== Supplied passage ==
U.S. House Speaker Nancy Pelosi (Right) tears her copy of President Donald Trump's State of the Union address after he delivered it to a joint session of Congress on Capitol Hill in Washington, February 4, 2020. /AP Photo

U.S. House Speaker Nancy Pelosi (Right) tears her copy of President Donald Trump's State of the Union address after he delivered it to a joint session of Congress on Capitol Hill in Washington, February 4, 2020. /AP Photo

The Biden administration will face fewer obstacles concerning foreign policy, where U.S. presidents have wider latitude. Furthermore, Biden has worked this terrain for much of his career, first in the Senate, and then during his eight years as vice president under President Barack Obama.

Whereas other members of Obama's cabinet strongly advocated overseas interventions and the use of force, Biden offered a more restrained counterpoint that Obama greatly appreciated. For this and other reasons, Obama never tired of repeating that choosing Biden as his number two was his "single best decision." Moreover, had Biden had his way, the U.S. would not have intervened in Libya in 2011, and Obama would have avoided what he described as the worst mistake of his presidency: letting that country slide into chaos.

Biden's foreign-policy judgment certainly has not been infallible. In 2002, he voted in favor of the Iraq war, while his future boss criticized the decision to go to war as "dumb" and "rash." But Biden acknowledged his error and has made it clear that his administration will shy away from unilateral foreign adventures.

Biden will return diplomacy to its central place in U.S. foreign policy – reviving the battered State Department – and will strongly favor multilateral understandings. His first major foreign-policy decisions will be to rejoin the Paris climate agreement and to halt the U.S. withdrawal from the World Health Organization. In addition, Biden has opened the door to returning to the 2015 Iran nuclear agreement and is expected to adopt a much more constructive position toward the World Trade Organization than that of his predecessor.

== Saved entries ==
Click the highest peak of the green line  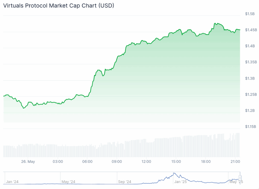point(215,23)

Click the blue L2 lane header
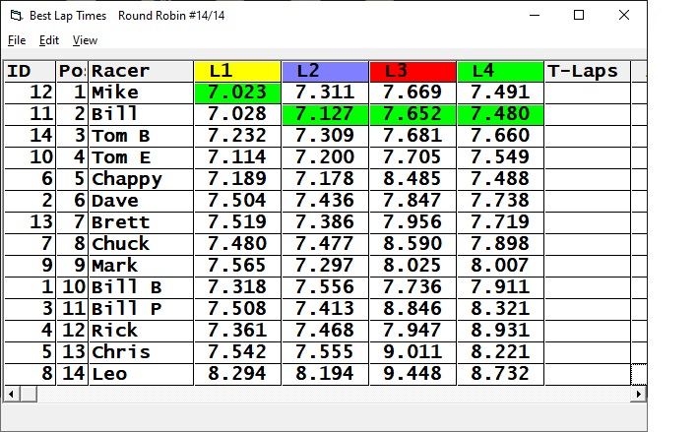325,71
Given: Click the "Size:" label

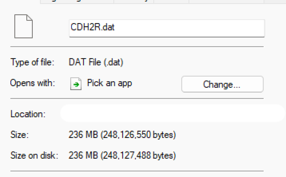Looking at the screenshot, I should tap(20, 135).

== Required tasks ==
**a.** According to the passage on Biden's foreign policy, what did Obama describe as the worst mistake of his presidency?
**b.** Reproduce the part of the passage on Biden's foreign policy that begins with the words "The Biden administration" and ends with "President Barack Obama.".

== Expected outputs ==
**a.** Letting Libya slide into chaos after the U.S. intervened there in 2011.

**b.**
The Biden administration will face fewer obstacles concerning foreign policy, where U.S. presidents have wider latitude. Furthermore, Biden has worked this terrain for much of his career, first in the Senate, and then during his eight years as vice president under President Barack Obama.